_EXTRACTED ENTRIES_
-- Opening Marker --

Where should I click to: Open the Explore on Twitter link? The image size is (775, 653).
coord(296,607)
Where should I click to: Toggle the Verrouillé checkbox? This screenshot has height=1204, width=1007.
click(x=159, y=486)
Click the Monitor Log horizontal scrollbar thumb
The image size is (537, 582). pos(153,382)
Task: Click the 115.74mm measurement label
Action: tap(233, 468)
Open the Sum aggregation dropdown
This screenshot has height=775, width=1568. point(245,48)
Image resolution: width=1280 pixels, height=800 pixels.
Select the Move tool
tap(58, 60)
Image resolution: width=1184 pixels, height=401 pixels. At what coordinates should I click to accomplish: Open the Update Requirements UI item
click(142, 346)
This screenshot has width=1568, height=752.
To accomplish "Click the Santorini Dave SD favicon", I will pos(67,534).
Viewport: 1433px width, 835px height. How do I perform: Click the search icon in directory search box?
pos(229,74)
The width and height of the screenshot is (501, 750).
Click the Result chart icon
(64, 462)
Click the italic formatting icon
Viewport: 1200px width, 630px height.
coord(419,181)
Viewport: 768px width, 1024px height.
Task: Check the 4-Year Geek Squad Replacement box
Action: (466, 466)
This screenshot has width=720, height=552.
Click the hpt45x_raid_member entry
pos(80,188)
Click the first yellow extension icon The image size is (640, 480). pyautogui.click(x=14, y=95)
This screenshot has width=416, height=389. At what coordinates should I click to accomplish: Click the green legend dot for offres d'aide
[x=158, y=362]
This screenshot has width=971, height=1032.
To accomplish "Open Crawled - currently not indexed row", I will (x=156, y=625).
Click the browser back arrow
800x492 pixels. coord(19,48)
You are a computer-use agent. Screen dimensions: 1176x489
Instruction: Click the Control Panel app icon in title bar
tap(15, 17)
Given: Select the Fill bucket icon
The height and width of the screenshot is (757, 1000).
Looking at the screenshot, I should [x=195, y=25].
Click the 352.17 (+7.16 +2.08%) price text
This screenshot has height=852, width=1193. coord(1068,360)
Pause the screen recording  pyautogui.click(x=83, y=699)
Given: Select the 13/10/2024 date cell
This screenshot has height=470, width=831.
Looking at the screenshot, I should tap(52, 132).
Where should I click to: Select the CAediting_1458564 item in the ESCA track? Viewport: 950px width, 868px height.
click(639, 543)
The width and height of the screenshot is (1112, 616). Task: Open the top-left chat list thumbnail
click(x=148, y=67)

-- Closing Marker --

_EXERCISE GOAL_
Set down, unchanged, the line that contains "Given: Select the Fill bucket icon" together with every later line in the records, through the last one.

_YOUR RESPONSE_
Given: Select the Fill bucket icon
The height and width of the screenshot is (757, 1000).
Looking at the screenshot, I should [x=195, y=25].
Click the 352.17 (+7.16 +2.08%) price text
This screenshot has height=852, width=1193. coord(1068,360)
Pause the screen recording  pyautogui.click(x=83, y=699)
Given: Select the 13/10/2024 date cell
This screenshot has height=470, width=831.
Looking at the screenshot, I should tap(52, 132).
Where should I click to: Select the CAediting_1458564 item in the ESCA track? Viewport: 950px width, 868px height.
click(639, 543)
The width and height of the screenshot is (1112, 616). Task: Open the top-left chat list thumbnail
click(x=148, y=67)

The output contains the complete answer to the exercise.